The Khandagiri hills fall on your left side when you enter into this area from Bhubaneswar. There are 15 caves in Khandagiri. These caves were renovated during the reign of Uddyotakeshari of Somavamshi dynasty.

- 1. Tatowa Gumpha
The parrots are carved above the entrance arch and hence it is called as Tatowa Gumpha. It has two dwarapala figures too. There are sculptures of
friezes, railing, arch, with kalasa inside the cave.

- 2. Tatowa Gumpha
The cave is decorated with sculptural friezes like nayikas, gandhrvas, different animals and birds, chaitya arch, pilaster design, rafters and vaulted roof.

- 3. Ananta Gumpha
The cave has sculptures of women, elephants, geese, etc.

- 4. Tentuli Gumpha
It is a small rock-cut chamber with just one column.

- 5. Khandagiri Gumpha
It is a roughly cut cell and has double storeys.

- 6. Dhyana Gumpha
It is a roughly cut cell.

- 7. Navamuni Gumpha
Navamuni Gumpha is a roughly cut cell with the sculptures of nine Jain Tirthankaras and Sasana Devis. These sculptures were added to the caves in the 11th century by Somavamshi dynasty.

- 8. Barabhuji Gumpha
There are altogether twenty five figures of Tirthankaras on the walls of the cell on three sides, Parsvanatha being repeated twice. Beneath the Tirthankara, their respective Sasanadevis are found. Chakareswari is depicted with 12 arms giving the cave name Barabhuji. The image is now worshipped as a Brahminical deity. These sculptures were added to the caves in the 11th century by Somavamshi dynasty.

- 9. Trusula Gumpha
There are three sculptures of Rishabha Deva who is found in the Kayotsarga posture.
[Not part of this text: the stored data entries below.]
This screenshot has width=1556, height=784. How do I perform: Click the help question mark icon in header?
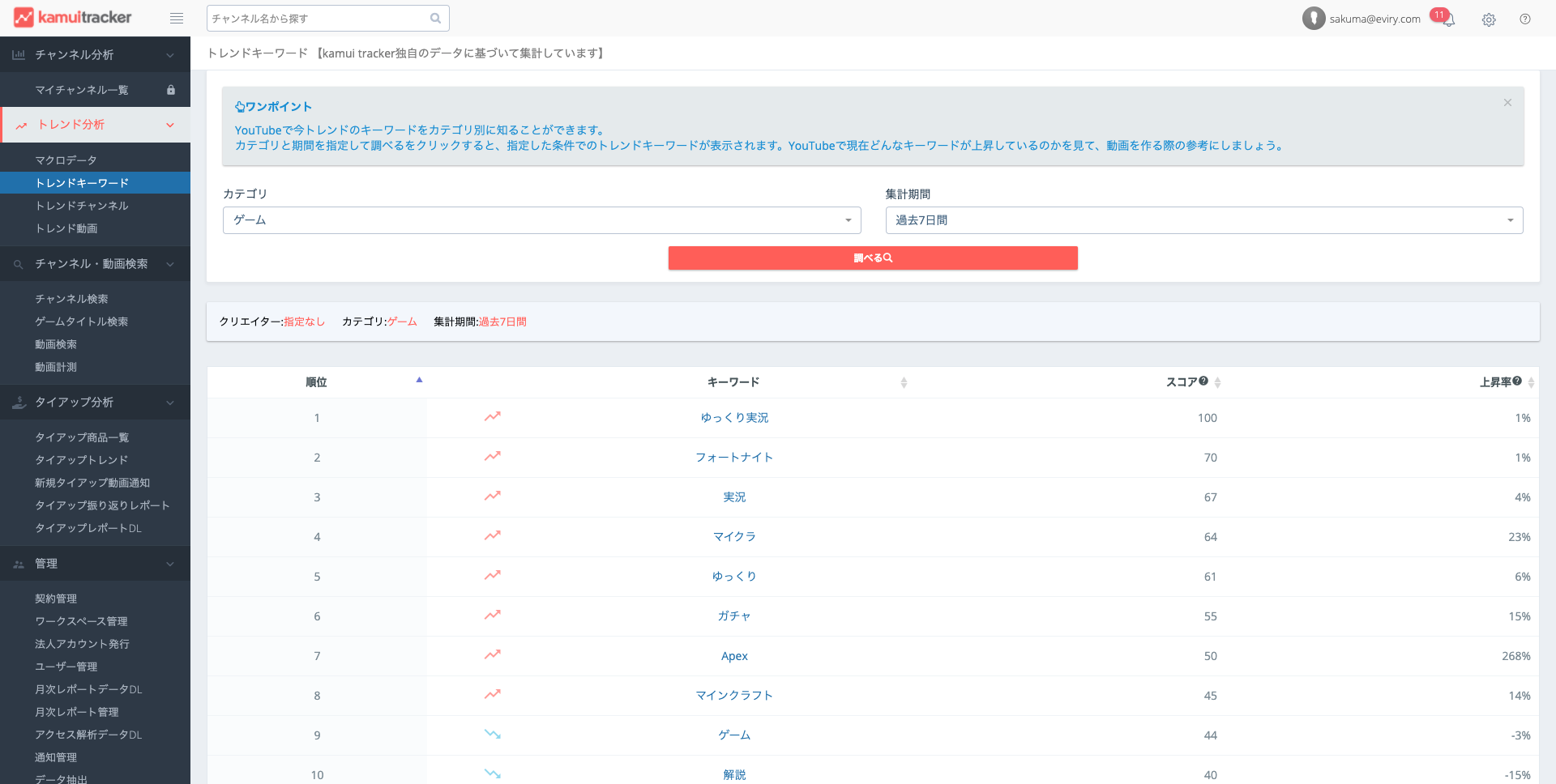pyautogui.click(x=1525, y=19)

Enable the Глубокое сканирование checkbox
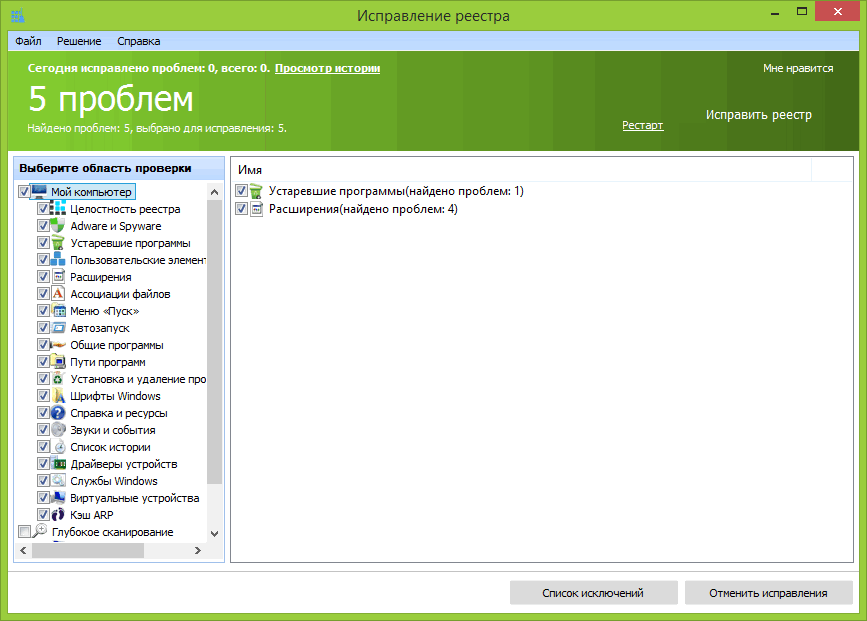[x=25, y=532]
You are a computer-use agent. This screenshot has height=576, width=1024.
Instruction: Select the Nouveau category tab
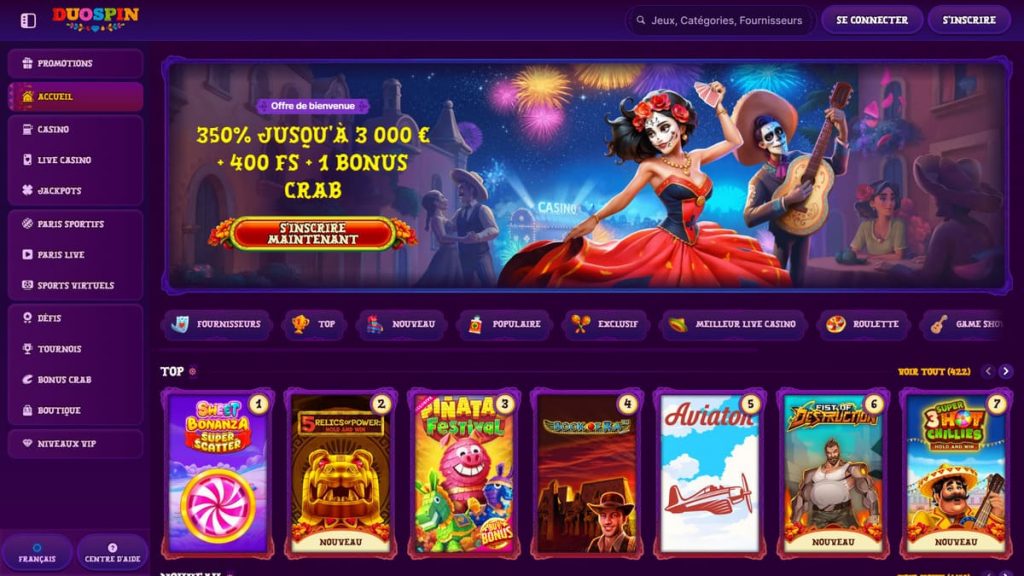402,324
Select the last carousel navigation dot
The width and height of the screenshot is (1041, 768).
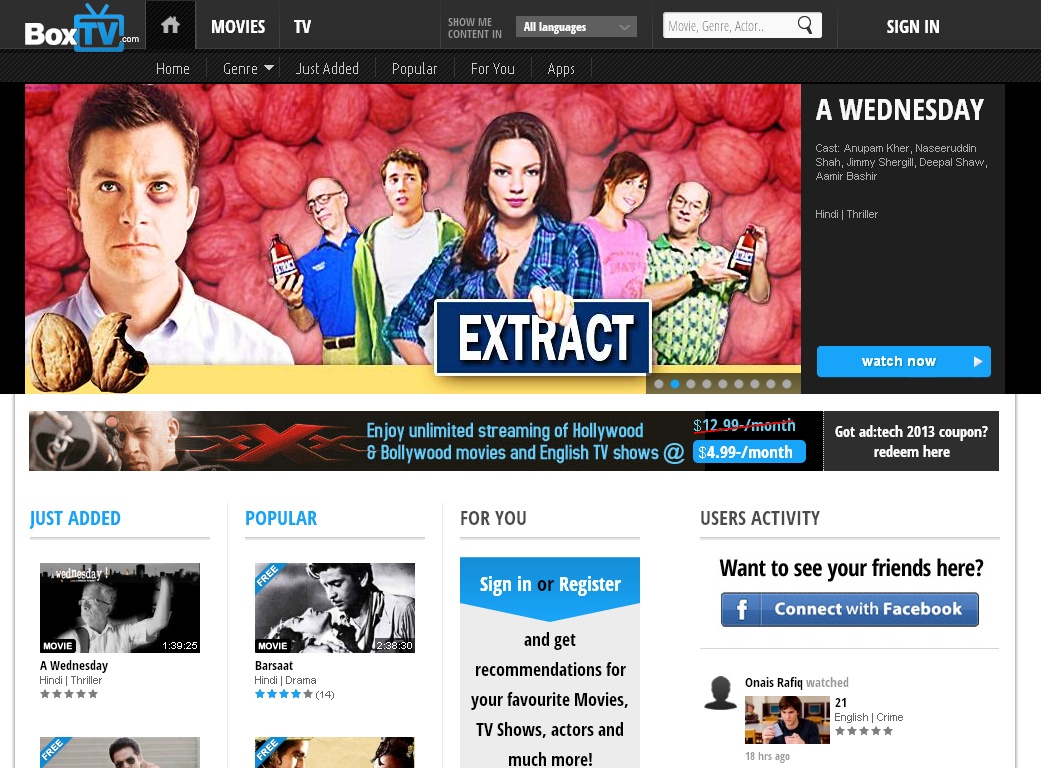(787, 384)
Apart from these sculptures, there are sculptures of 24 Jain Tirthankaras which look rough.

- 10. Ambika Gumpha
There are three relief sculptures, two of Rishabhanatha and one Amra the sasana-devi of Neminatha.

- 11. Lalatendu Keshari Gumpha
In cell 1, There are 2 images of Rishabhantha and 3 of Parshvanatha and in cell 2, 2 images of Parshvanatha and 1 of Rishabhantha. These sculptures were added to the caves in the 11th century by Somavamshi dynasty.

Caves 12, 13 and 15 are unnamed. Cave 14 is very simple and called Ekadasi Gumpha.